Five Children and It by E. Nesbit

Title: Five Children and It

Author: E. Nesbit

Published: Penguin Books, 2013 (originally published 1903)

Pages: 235

Series: Book 1, Five Children

Summary: While exploring the environs of their summer home, five brothers and sisters find a Psammead, or Sand-fairy, in a nearby gravel pit: “Its eyes were on long horns like a snail’s eyes, and it could move them in and out like telescopes; it had ears like a bat’s ears, and its tubby body was shaped like a spider’s and covered with thick soft fur; its legs and arms were furry too, and it had hands and feet like a monkey’s.” The Psammead is magical and, every day, the ancient and irritable creature grants each of them a wish that lasts until sunset.
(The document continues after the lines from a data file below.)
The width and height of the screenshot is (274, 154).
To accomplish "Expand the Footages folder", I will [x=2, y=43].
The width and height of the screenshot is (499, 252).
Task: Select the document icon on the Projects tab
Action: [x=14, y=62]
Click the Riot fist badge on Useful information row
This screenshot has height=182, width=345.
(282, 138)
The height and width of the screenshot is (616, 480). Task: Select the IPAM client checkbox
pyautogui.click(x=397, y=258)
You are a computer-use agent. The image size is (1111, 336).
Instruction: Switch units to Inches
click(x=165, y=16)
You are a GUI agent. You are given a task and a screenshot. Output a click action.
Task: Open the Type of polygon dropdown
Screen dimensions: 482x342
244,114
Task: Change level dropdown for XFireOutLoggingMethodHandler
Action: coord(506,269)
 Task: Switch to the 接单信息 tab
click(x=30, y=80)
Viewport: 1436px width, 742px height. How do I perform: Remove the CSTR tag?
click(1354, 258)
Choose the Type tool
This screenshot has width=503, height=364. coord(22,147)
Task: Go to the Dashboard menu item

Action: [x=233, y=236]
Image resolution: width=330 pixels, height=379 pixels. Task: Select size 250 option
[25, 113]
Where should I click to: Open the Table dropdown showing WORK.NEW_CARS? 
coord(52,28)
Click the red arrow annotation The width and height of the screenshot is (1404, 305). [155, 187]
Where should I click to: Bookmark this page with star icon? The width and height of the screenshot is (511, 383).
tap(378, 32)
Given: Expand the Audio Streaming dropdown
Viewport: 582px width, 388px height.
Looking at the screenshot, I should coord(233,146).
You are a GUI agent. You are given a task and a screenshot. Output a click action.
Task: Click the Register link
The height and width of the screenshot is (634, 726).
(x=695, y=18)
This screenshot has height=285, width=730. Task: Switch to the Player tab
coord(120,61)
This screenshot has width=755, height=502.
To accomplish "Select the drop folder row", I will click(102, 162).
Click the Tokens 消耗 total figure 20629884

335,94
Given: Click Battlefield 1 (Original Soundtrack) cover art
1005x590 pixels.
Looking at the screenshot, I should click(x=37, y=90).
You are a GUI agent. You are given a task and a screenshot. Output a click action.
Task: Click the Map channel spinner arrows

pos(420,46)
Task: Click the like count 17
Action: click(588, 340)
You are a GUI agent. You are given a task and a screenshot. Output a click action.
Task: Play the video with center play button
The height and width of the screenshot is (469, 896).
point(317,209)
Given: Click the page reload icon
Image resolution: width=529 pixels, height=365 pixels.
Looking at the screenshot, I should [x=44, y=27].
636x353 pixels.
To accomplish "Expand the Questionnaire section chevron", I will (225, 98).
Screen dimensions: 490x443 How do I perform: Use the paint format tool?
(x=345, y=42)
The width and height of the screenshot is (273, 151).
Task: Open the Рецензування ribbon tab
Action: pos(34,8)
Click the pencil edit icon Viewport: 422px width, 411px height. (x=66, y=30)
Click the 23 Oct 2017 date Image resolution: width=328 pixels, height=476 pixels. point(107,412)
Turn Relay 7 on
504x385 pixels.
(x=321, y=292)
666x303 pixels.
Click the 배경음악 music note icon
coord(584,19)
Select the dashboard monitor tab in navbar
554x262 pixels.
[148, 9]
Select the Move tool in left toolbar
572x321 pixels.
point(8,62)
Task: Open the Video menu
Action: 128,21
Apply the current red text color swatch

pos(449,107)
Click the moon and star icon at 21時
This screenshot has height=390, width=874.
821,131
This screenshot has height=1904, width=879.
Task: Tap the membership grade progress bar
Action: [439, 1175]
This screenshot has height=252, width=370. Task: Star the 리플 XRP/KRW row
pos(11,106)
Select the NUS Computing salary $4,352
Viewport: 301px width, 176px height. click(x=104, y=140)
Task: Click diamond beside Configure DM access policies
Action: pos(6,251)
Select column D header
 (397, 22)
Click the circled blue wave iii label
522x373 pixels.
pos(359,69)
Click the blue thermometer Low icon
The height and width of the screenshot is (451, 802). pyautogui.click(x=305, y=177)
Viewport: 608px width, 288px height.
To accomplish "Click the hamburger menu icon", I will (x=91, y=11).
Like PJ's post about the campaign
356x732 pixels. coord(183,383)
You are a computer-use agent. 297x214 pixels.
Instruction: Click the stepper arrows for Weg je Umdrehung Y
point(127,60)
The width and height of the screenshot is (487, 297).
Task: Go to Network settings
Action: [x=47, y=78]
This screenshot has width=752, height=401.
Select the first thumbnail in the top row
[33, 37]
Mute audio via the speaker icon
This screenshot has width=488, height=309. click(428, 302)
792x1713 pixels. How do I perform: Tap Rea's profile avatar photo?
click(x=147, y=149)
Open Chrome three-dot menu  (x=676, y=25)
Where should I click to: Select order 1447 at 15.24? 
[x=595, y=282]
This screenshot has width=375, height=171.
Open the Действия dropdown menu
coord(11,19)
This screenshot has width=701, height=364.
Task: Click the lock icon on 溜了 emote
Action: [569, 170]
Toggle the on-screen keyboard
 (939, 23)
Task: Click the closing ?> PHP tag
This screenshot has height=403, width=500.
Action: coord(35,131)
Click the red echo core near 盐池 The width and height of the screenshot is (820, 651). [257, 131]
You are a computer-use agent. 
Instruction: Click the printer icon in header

Soon they find their wishes never seem to turn out right and often have unexpected—and humorous—consequences. And when an accidental wish goes terribly wrong, the children learn that magic, like life, can be as complicated as it is exciting.  (Taken from Goodreads)

Thoughts: I was looking forward to reading this book as I have been challenging myself to read the penguin drop caps books over the next year or two and I figured since this was a children's book it shouldn't take me too long to get through it.

When I got the book I was impressed that there were quite a few pictures throughout the book and I thought this added a nice little layer to the story and the pictures were just really fun.

Because this book was written over 100 years ago, the writing style is a little different and I found it quite interesting.  For instance, there are times when the children are collectively referred to it.  

I feel like Five Children and It needs to be read in parts over several nights, and as it is written for children, with a child.  The chapters are really repetitive in part and so I have to say that I did get a little bored.

I did enjoy reading Five Children and It but at the same time I did find it got a little too repetitive for my liking.  I am however, glad I read it for the experience.